PAGE TEXT>

######

As a standard disclaimer, the scripts in this article are very hacky and specific to my setup. I will likely never take the time to make them into something general-purpose. It’s my cozy corner and it can be a little messy.

Structure and Deployment

The blog is a relatively standard Hugo site using the Paperesque theme with various customizations. The blog lives in a private GitHub repository (with the theme fully vendored within), and deploys to Netlify on every push.

Here is my hugo.toml

baseURL = 'https://www.jeremykun.com/'
languageCode = 'en-us'
title = 'Math ∩ Programming'
theme = 'paperesque'

# This parameter is branched on in templates to determine if MathJAX should be
# served when the page is loaded.
[params]
  math = true

[[params.topmenu]]
  name = "Main Content"
  url = "main-content/"
[[params.topmenu]]
  name = "Primers"
  url = "primers/"
[[params.topmenu]]
  name = "All articles"
  url = "posts/"
[[params.topmenu]]
  name = "About"
  url = "about/"
[[params.topmenu]]
  name = "rss"
  url = "rss/"

[markup.goldmark.extensions.passthrough]
  enable = true
[markup.goldmark.extensions.passthrough.delimiters]
  inline = [['$', '$'], ['\(', '\)']]
  block = [['$$', '$$'], ['\[', '\]']]

Note the extension to allow Hugo to work well with standard TeX delimiters, I actually added that to Hugo in v0.122.0. See the docs here, and note there is still one bug I haven’t figured out how to fix.

######

RECORDS SUPPLIED>
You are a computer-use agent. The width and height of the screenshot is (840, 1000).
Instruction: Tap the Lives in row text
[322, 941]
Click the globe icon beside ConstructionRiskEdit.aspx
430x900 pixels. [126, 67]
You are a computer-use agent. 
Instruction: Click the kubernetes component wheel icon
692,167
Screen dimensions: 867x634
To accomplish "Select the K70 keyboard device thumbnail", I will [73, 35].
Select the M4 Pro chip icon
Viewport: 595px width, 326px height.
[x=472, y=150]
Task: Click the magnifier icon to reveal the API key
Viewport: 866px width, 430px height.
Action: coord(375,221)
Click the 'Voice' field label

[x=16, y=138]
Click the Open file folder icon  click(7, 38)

######

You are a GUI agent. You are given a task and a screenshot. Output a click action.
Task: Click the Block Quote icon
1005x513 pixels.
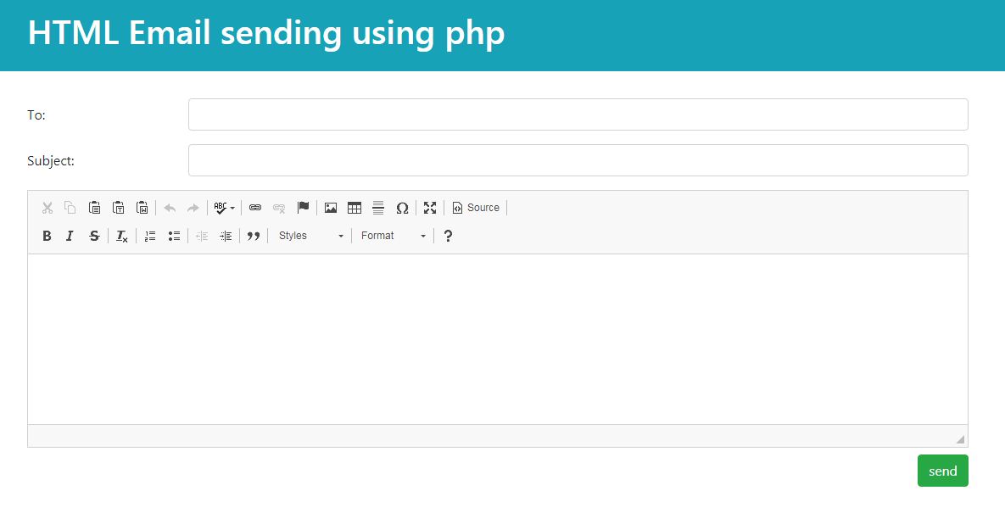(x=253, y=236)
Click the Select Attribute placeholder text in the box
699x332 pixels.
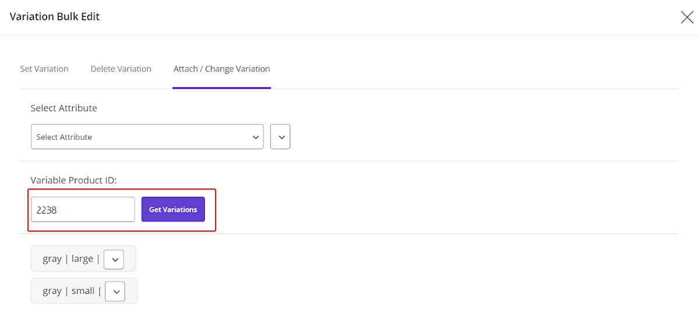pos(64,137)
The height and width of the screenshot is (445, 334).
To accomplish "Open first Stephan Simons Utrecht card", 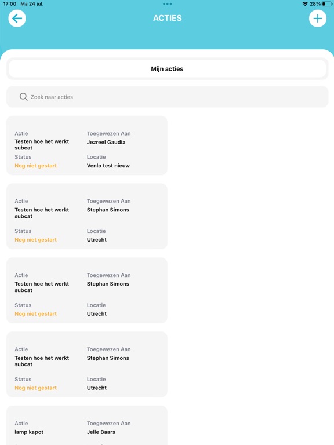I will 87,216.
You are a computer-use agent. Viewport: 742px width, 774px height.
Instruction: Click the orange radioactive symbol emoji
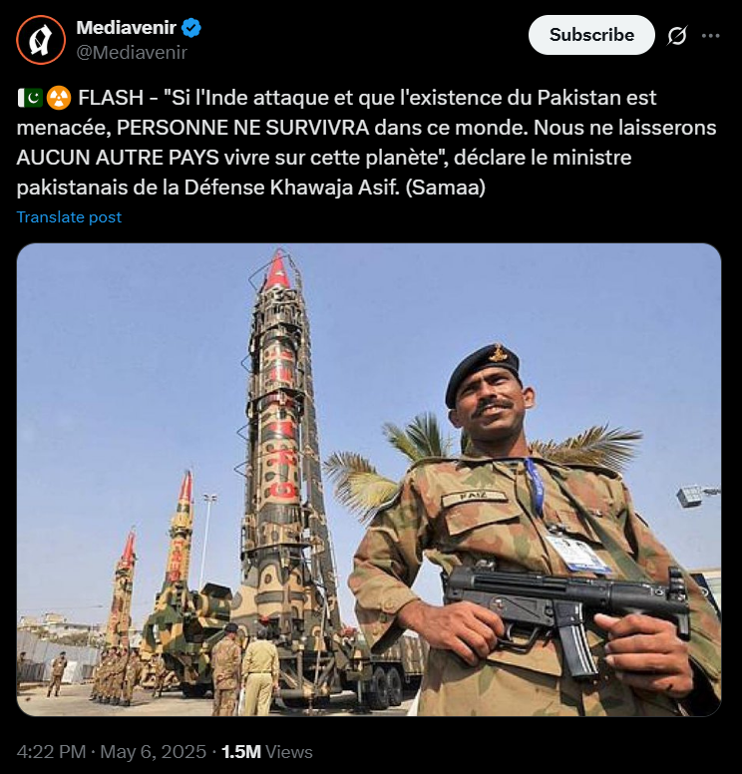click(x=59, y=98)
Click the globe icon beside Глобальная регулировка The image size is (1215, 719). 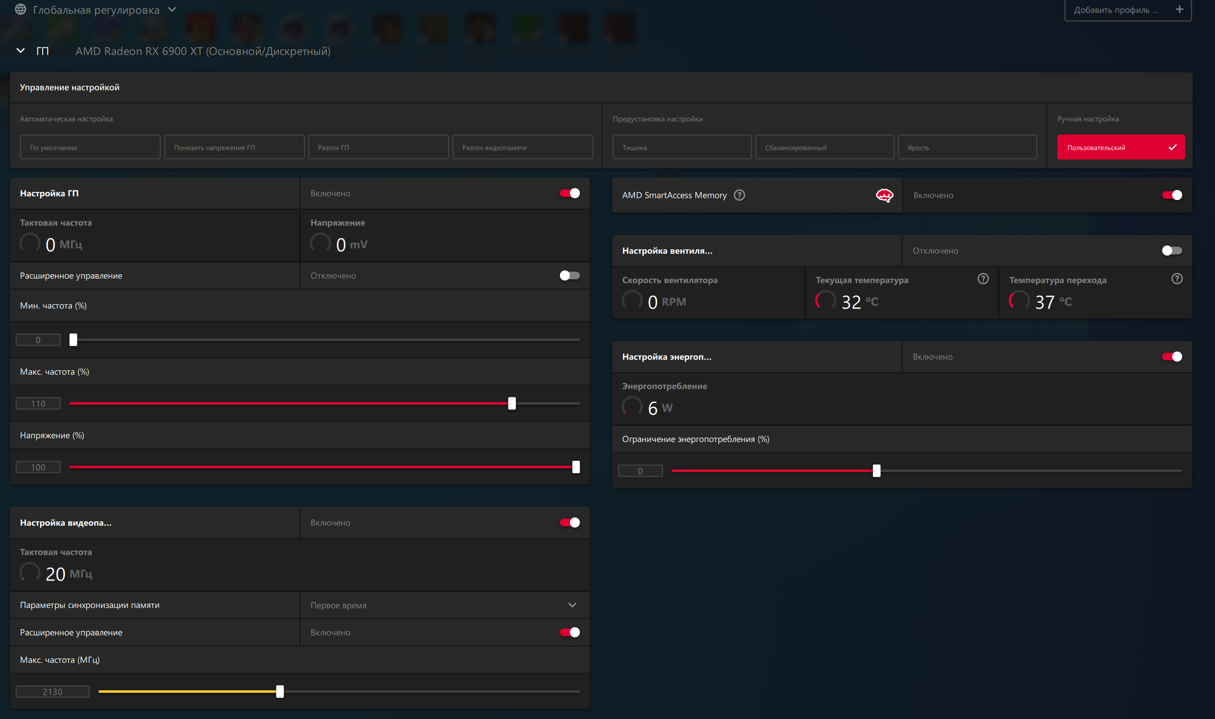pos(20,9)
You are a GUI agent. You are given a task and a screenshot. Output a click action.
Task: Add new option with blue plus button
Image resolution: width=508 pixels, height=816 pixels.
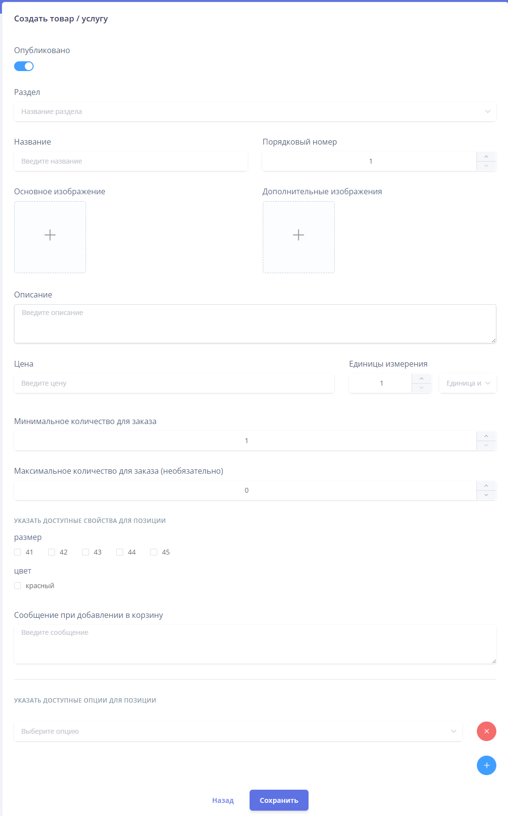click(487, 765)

######

SET OF TASKS>
**A)** In the Hugo blog setup text, explain why the hugo.toml sets math = true under [params].
**B)** Continue the Hugo blog setup text from its last sentence, keeping the same first-person voice.

TASK ANSWERS>
**A)** The templates branch on this parameter to decide whether MathJax should be served when a page loads. Setting it to true means MathJax is served.

**B)**
And my netlify.toml:

[build]
  # npx -y pagefind ... runs pagefind to create a static search index
  command = "hugo --gc --minify && npx -y pagefind --site public"
  publish = "public"
  # exclude flat files in scripts/ that contain database mappings for published
  # social media posts
  ignore = "git diff --quiet $CACHED_COMMIT_REF $COMMIT_REF -- . ':(exclude)scripts/*.txt'"

[build.environment]
  HUGO_VERSION = "v0.122.0"
  TZ = "America/Los_Angeles"

[[redirects]]
  from = "/feed/"
  to = "/index.xml"
  status = 301

[context.deploy-preview]
  command = "hugo --gc --minify --buildFuture -b $DEPLOY_PRIME_URL && npx -y pagefind --site public"

Static search index

The build command above has an extra step to initialize a static search index using Pagefind. When this runs, it creates files such that this just works.

<div style="margin: 20px 0px 20px 0px;">
<link href="/pagefind/pagefind-ui.css" rel="stylesheet">
<script src="/pagefind/pagefind-ui.js"></script>
<div id="search"></div>
<script>
    window.addEventListener('DOMContentLoaded', (event) => {
        new PagefindUI({ element: "#search", showSubResults: true });
    });
</script>
</div>

I slapped it in themes/paperesque/layouts/partials/homepage_display_section.html and it creates the search bar and dynamic experience you see on the blog homepage. I have not noticed it producing significant additional bandwidth usage, especially not compared to serving images.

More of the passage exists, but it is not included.